++++ Bereitgestellter Auszug

# GTX 980 Einbau



## zukosan (11. März 2015)

Hallo, bitte steinigt mich nicht gleich. Ich baue einzelne Komponenten alle drei bis vier Jahre bei meinem PC ein. Deshalb die Noob-Frage. Ich habe ein Gigabyte Z77 D3h Board worauf sich derzeit eine 680er befindet. Nun habe ich heute eine 980er bestellt.
Muss ich an der noch etwas zusätzlich anschließen oder einfach Kabel 1:1 austauschen? Ja manche werden jetzt lachen, aber ich befasse mich wie gesagt nur alle paar Jahre mit der Hardwarezusammenbauerei... Bisher hat ja auch immer alles funktioniert.


----------



## ΔΣΛ (11. März 2015)

Muss man nichts besonderes beachten, die derzeit darin befindliche Grafikkarte entfernen, die neue Grafikkarte am selben Slot einstecken, und die nötigen Stromkabel einstecken, das war es im Prinzip was die Hardware angeht im PC.
Wenn die frage aufkommen sollte, man muss alle Stromkabel an den Strombuchsen anschließen die von der neuen Grafikkarte vorgegeben sind, man darf keine weglassen oder welche anschließen die zu wenige Pins haben.


----------



## zukosan (11. März 2015)

Danke, das war auch mein Hauptgedanke. Denn die neue hat einen Stromanschluss mehr. Also dann logischerweise diesmal zwei Stecker nehmen?! Danke...


----------



## ΔΣΛ (11. März 2015)

Ich weiß nicht wie viele und welche Stromanschlüsse deine jetzige und die neue Karte hat, dein Netzteil müsste die nötigen Stecker bzw Kabel parat haben für die neue Karte.
Rein von der Leistung des Netzteils müsste es problemlos klappen, da die GTX680 mehr Watt benötigt als die GTX980, wenn ein Stromstecker fehlen sollte, also ein 6-Pin oder 8-Pin Stecker vom Netzteil, musst du dir einen Adapter kaufen, falls du keinen solchen Adapter hast, so etwas zum Beispiel : https://www.caseking.de/shop/catalo...sa-Dual-4Pin-auf-6Pin-PCIe-Adapter::3438.html ... bzw eine Variante mit 8-Pin.


----------



## zukosan (11. März 2015)

DANKE!!!!


----------



## zukosan (11. März 2015)

++++++++

### Deine Aufgaben
1. Mit welcher Begründung sollte laut dem Thread zum GTX-980-Einbau die Leistung des Netzteils problemlos reichen?
2. Setze den Thread zum GTX-980-Einbau im Anschluss an seinen letzten Beitragskopf fort.
Die nachstehenden Zeilen werden hierfür nicht gebraucht.

++++ Einträge

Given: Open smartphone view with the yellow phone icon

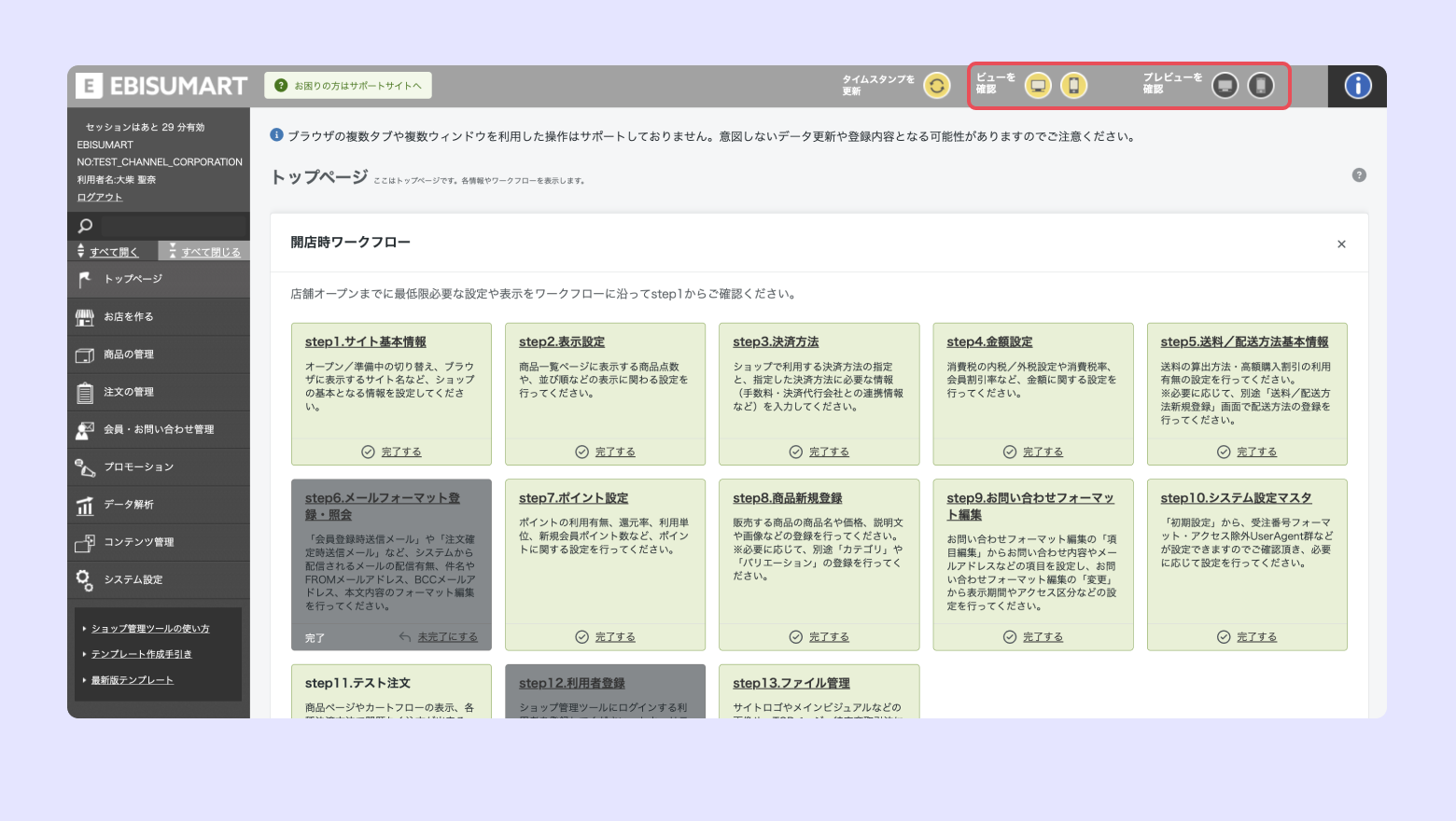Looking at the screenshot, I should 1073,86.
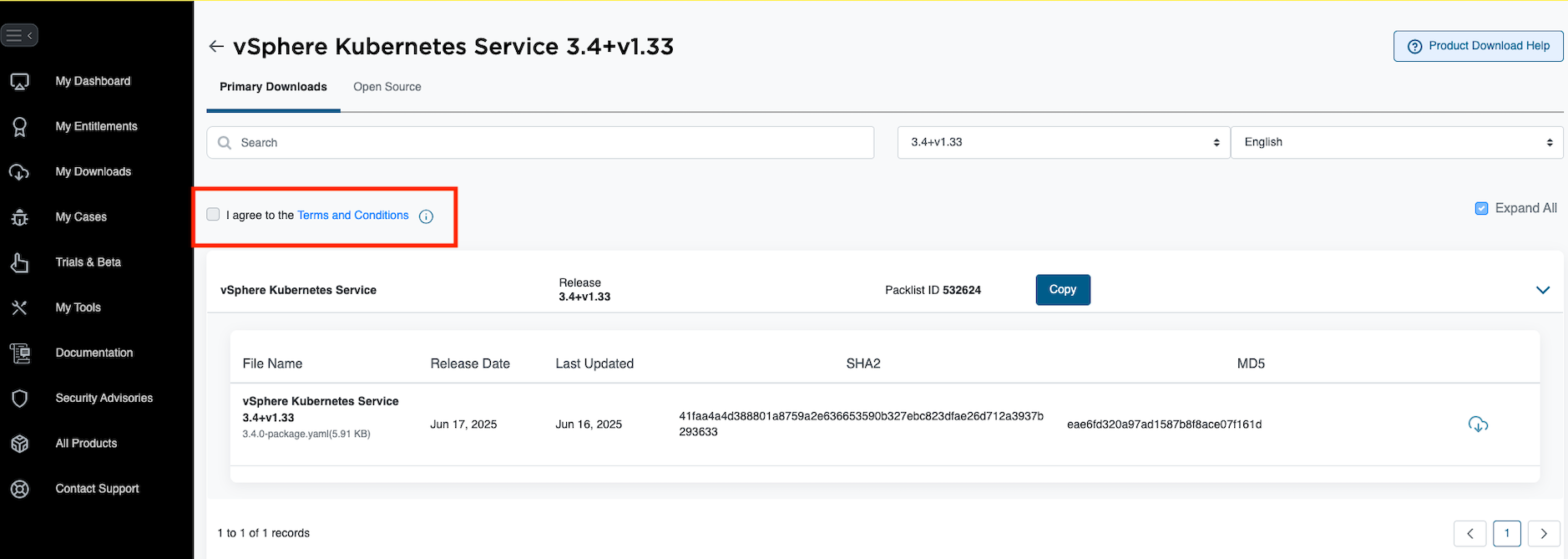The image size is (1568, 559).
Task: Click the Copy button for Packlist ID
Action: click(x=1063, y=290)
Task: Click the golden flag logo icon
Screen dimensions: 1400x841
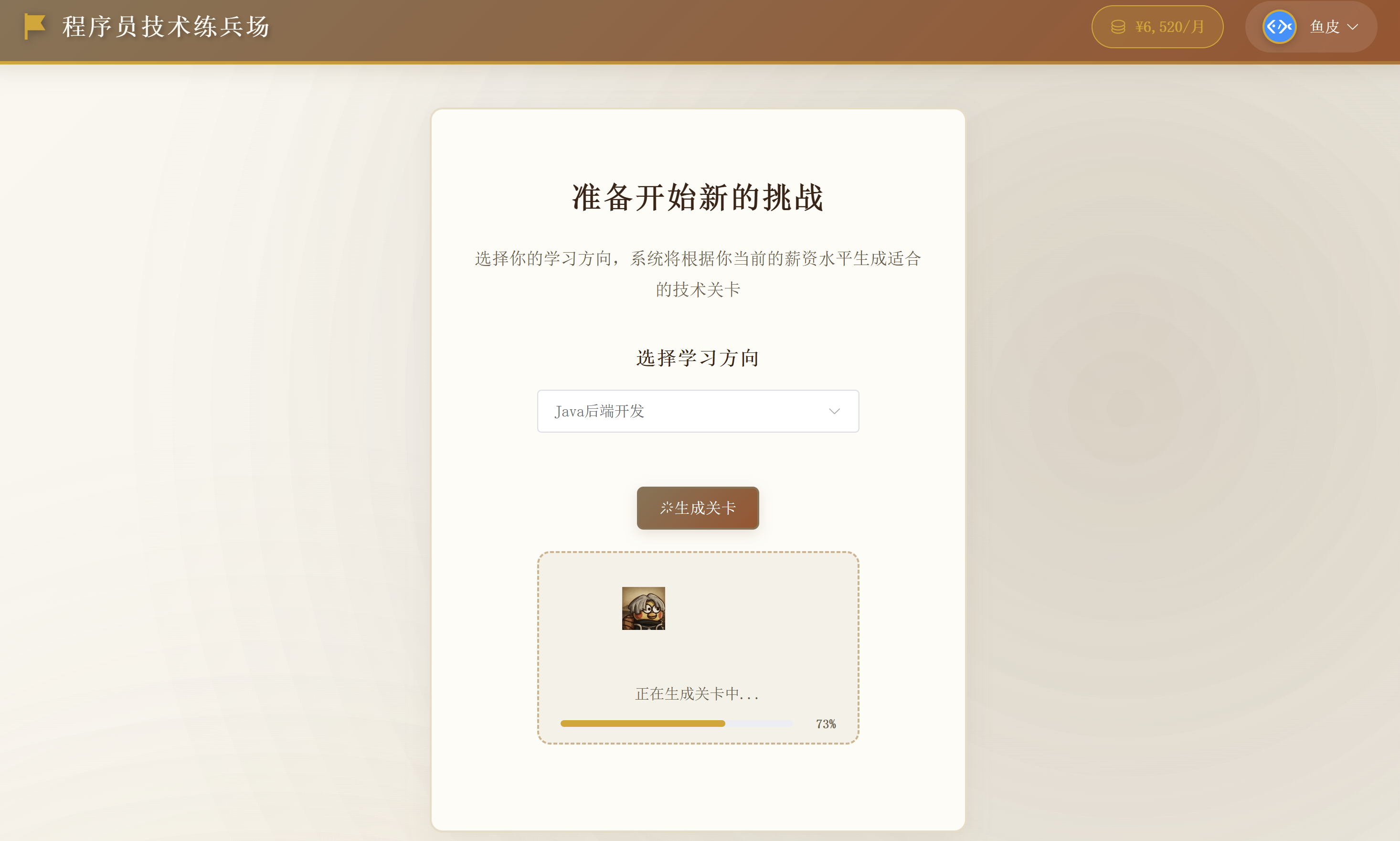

++++++++

### Antworten je Aufgabe
1. Die GTX680 benötigt mehr Watt als die GTX980.

2.
Hab nämlich heut die Inno3D C98U-1SDN-M5DNX i-Chill GTX980 X4 Boss Ultra für ziemlich coole 516,- inkl. Witcher 3 bekommen... wollte eigentlich noch warten, aber die 2. beste Karte von Kühlung, Standardtakt aufn Markt musste dann doch heut bestellt werden. Viel günstiger wird es sicher eh erstmal nicht in Zukunft... hatte vorher von Inno3d noch nie was gehört. Aber die Verarbeitung soll sehr hochwertig sein und die Tests sind sehr gut. Das reicht mir.


----------



## thorecj (11. März 2015)

Da haste ein super Schnäppchen gemacht. Ich habe mir kurz vor Weihnachten dieselbe Karte gekauft, allerdings für 553€. Und Witcher 3 hätte ich auch gern gehabt, aber immerhin war Far Cry 4 als Spielecode mit dabei.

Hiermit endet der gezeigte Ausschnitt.